All we did is change the order of summation. Which, when you write parallel code, you are effectively doing. Any time you change the order, you will impact roundoff error.

I have been showing this to researchers for years, and most have not seen/heard of it. Many people think that the numbers out of computers are exact (they aren’t). Many aren’t aware of the side effects of the design decisions that go into machines. Designs are compromises. It helps to have a really good sense of what is being compromized so you understand what you are dealing with.

These are not corner cases. These are cases people deal with on a daily basis.

Sure, some people will note that this is single precision calculation. What if you change it to double precision? The answers will be identical then … right? Just use double precision?

```
#include

int main()
{
double x=0.0, y=0.0, one=1.0;
int i,N;

N = 100000000;

for(i=1;i< =N;i++)
{
x += one /(double)i;
}

for(i=N;i>=1;i--)
{
y += one /(double)i;
}

printf("[index increasing] sum = %20.17f\n",x);
printf("[index decreasing] sum = %20.17f\n",y);
}

```

and

```\$ gcc sum_bad2.c -o sum_bad2.exe
[index increasing] sum = 18.99789641385255479
[index decreasing] sum = 18.99789641385344652
```

You still see the roundoff error, though it is much less of a factor than before. More precision does help, but it also helps to know something about why it helps.

This is not saying run everything double precision, rather, you need to pay attention to your algorithms, all of your algorithms, any time you change order of operations. The results can, and will surprise you.

Viewed 16464 times by 3751 viewers

## 5 thoughts on “Why am I surprised that people found this surprising?”

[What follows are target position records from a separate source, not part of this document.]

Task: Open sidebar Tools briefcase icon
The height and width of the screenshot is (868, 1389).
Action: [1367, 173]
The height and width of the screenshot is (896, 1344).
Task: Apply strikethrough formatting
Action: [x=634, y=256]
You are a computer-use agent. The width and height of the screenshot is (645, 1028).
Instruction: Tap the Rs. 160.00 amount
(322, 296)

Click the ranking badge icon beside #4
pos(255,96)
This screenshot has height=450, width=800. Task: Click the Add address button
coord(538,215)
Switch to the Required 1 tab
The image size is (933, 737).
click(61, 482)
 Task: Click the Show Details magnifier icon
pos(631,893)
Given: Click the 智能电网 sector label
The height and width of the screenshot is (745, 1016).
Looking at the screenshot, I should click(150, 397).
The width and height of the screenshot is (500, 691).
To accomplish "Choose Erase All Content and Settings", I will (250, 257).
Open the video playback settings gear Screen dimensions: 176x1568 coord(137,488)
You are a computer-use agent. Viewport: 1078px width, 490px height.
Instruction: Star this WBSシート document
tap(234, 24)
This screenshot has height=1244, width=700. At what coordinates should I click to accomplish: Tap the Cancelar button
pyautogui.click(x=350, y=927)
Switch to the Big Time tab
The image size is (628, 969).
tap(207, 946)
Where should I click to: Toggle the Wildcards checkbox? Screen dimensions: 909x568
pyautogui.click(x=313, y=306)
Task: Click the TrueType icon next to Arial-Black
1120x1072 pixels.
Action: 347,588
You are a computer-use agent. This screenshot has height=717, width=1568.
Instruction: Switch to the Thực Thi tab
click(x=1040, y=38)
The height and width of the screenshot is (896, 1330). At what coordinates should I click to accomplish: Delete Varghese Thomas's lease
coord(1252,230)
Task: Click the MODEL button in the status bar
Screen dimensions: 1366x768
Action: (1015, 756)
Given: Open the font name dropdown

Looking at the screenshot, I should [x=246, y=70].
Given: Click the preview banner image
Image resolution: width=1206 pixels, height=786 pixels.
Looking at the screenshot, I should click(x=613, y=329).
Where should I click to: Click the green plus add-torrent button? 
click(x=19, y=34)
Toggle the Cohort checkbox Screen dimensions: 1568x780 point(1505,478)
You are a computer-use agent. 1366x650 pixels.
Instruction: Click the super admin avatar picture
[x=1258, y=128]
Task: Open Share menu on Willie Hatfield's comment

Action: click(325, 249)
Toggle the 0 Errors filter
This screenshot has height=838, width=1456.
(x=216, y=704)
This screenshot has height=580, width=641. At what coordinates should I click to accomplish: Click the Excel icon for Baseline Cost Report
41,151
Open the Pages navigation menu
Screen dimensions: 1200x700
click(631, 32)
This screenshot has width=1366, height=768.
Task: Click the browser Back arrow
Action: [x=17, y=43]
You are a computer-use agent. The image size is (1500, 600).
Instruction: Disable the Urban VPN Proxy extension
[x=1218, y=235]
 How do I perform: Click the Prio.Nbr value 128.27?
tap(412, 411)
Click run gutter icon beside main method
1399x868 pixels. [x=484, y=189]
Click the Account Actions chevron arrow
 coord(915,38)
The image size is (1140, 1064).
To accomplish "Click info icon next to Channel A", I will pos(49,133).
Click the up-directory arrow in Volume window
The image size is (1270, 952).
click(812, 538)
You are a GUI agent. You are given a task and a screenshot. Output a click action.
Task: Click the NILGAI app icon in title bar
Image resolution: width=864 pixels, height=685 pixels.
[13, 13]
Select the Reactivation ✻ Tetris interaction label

1. nice example. We study to expect and detect rounding off errors but nothing is as clear (and in your face) as this one.

Thank You! I am sure I will be using this in my slides soon. And I will refer to this wonderful blog.

2. What’s more, once you go parallel, even the elegant Kahan summation algorithm can’t easily help you– it has a loop-carried dependency! Bummer.

3. There are things you can do … we have known how to manipulate quantities with error for quite some time. Its just somewhat expensive to do it. No, not interval arithmetic, but actual real error analysis. Hamming and Hildebrandt’s books on Numerical Analysis (showing how to build algorithms that do a good job of not messing up) are good starting points. Bug me if you want full title/ISBN.

Unfortunately this stuff manifests itself in all manner of places. Anywhere you have something that looks like a Greens function (1/|r_i – r_j|) you can get some significant magnification of error just by having the denominator close to “0”. This does occur in molecular dynamics and some electrodynamics apps.

4. Anonymous says:

Is one of the two methods better than the other? Obviously using a regular float for something of that precision is wrong either way, but what about for double?

5. Generally yes. You want to pay careful attention to the relative sizes of the items you are combining. You can get significant error magnification via catastrophic cancellation when subtracting quantities of similar magnitude, or when multiplying quantities of very different magnitude. Summations should be constructed carefully, adding items that differ greatly in size will tend to swamp the error in one of them.

As for whether or not using a regular float is “wrong”, this is hard to accurately conclude, as we can construct similar examples in double precision which show similar catastrophic loss of accuracy. The issue is in how the tool (single precision in this case) is used more than anything else. For whatever it is worth, many simulations for engineering calculations are run in single precision due to performance issues … though some with known instabilities (various non-linear CFD) often resort to double precision.

Even there, one must be quite careful in their numerical algorithm construction. Double precision doesn’t solve everything, though it can help to “mask” problems for many users.

It’s not as cut and dry as one might think. If in doubt, double precision is good. Single precision could provide more speedup due to the native performance of SSE type systems, and that an SSE register can fit twice as many single precision quantities as double precision.